[Cryptography] Statement from Attorney General William P. Barr on Introduction of Lawful Access Bill in Senate

Ray Dillinger bear at sonic.net
Mon Jul 6 13:56:50 EDT 2020


On Tue, 2020-06-30 at 14:23 -0400, Phillip Hallam-Baker wrote:
> 
> 
> On Tue, Jun 30, 2020 at 1:54 PM Henry Baker <hbaker1 at pipeline.com>
> wrote:
> > At 09:03 AM 6/30/2020, Phillip Hallam-Baker wrote:
> > >The Aurora shooter used kevlar armor to make themselves
> > invulnerable. The result was a lot of dead people.
> > 
> > Hmmm...  So kevlar armor killed these people?  Last time I looked,
> > victims of 'shooters' were killed by bullets.
> 
> It is my habit to be as precise as possible in my language.
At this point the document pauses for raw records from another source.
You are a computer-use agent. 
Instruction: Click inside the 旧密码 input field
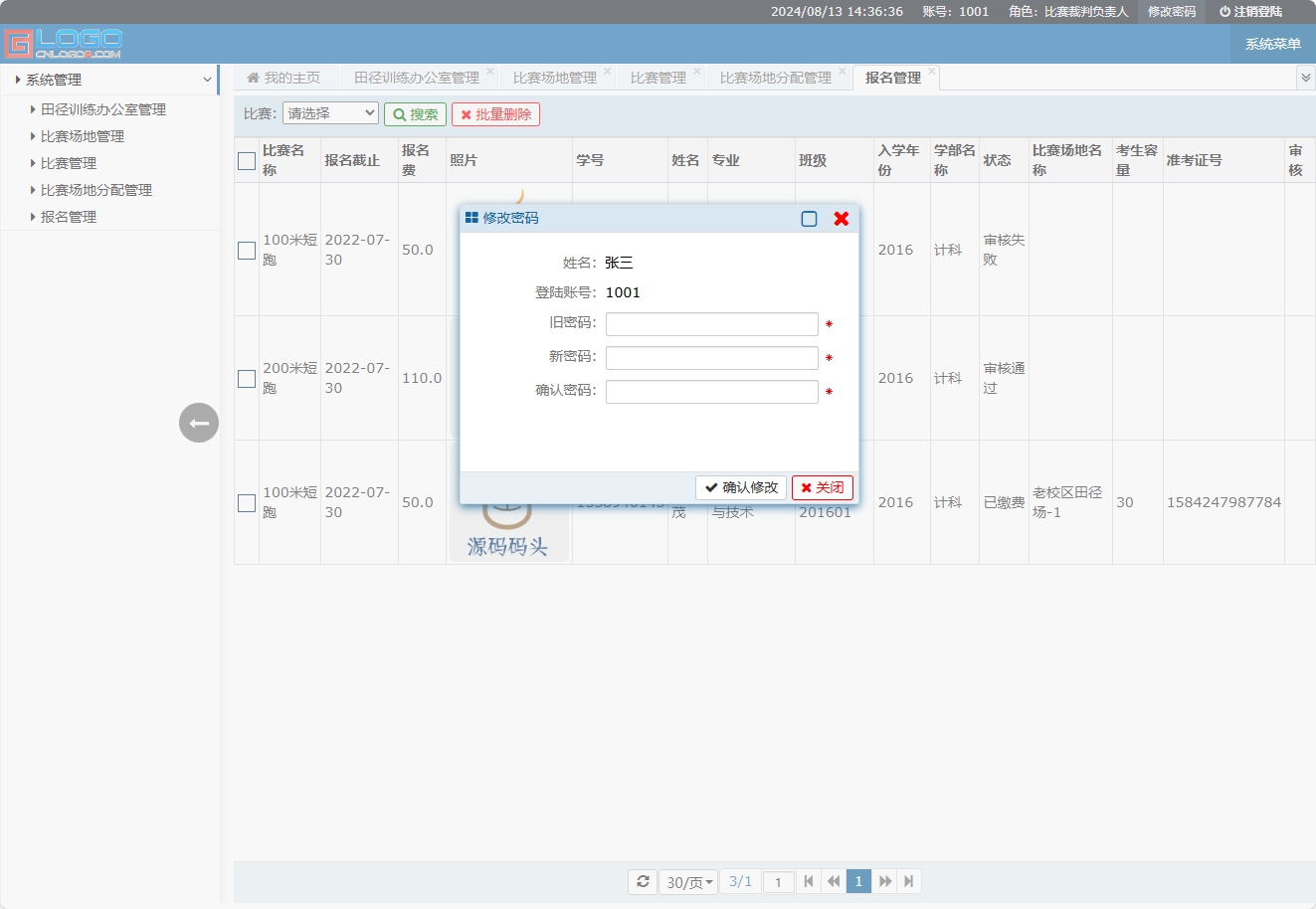pos(711,324)
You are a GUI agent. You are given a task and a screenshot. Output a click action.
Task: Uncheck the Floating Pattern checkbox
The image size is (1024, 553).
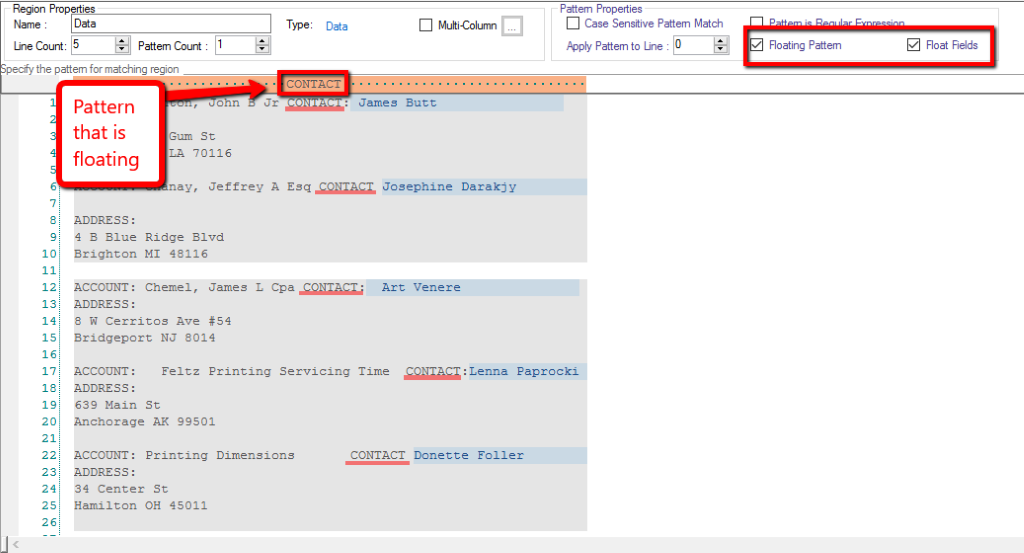[757, 45]
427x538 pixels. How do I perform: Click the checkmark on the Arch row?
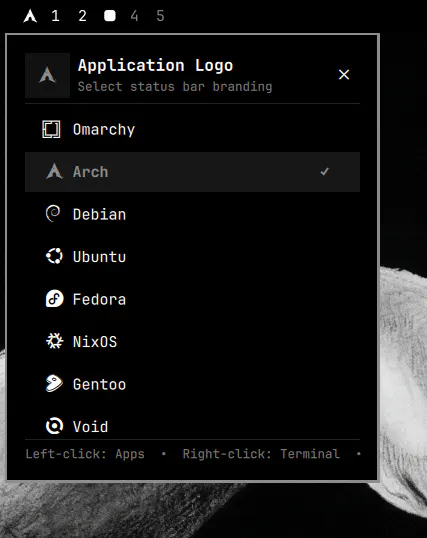click(x=324, y=172)
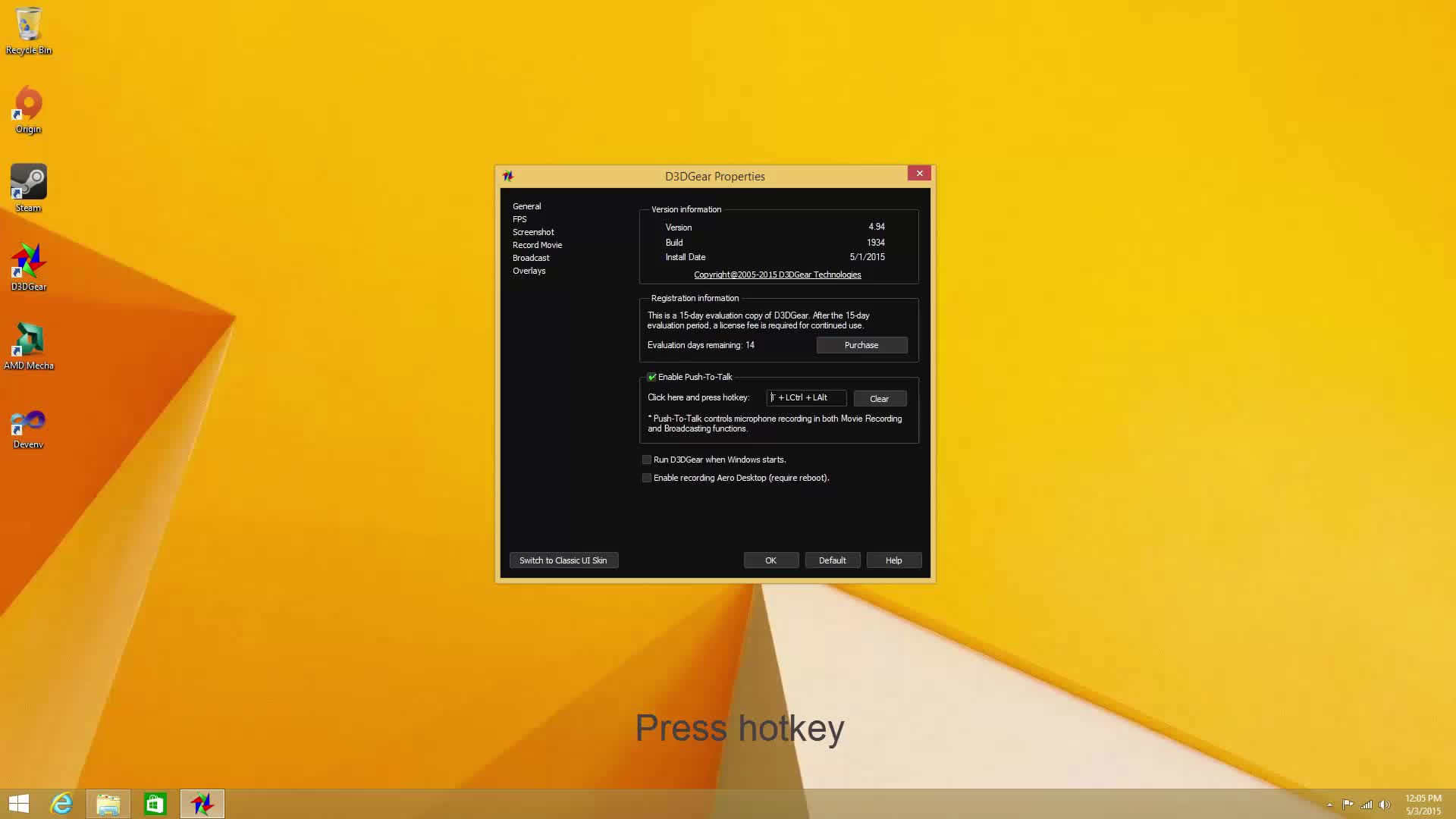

I said
> 'The result was a lot of dead people'.

Is it actually the case that this guy (sorry, I don't know the
instance) actually went on shooting people after taking some otherwise-
incapacitating bullets on his armor?

My expectation of kevlar vests against rounds of deer-rifle power or
higher is that they make a huge difference but it's the difference
between  dead and "probably won't die but will likely be knocked
down/winded/stunned, may need hospitalization, and will feel afterward
like he's been kicked by a mule."

In rather the same way that cryptography actually protects very little
of your privacy now that we live in a surveillance economy where every
large company is analyzing everything - where you shop, what kind of
dogfood you buy, where you get gas for your car, every word you type on
social media, where your cell phone goes every minute of every day, and
everything else they can get - and constantly cross-referencing it
against public records etc.  Maybe defensive crypto makes a difference,
but really, how much difference does it make?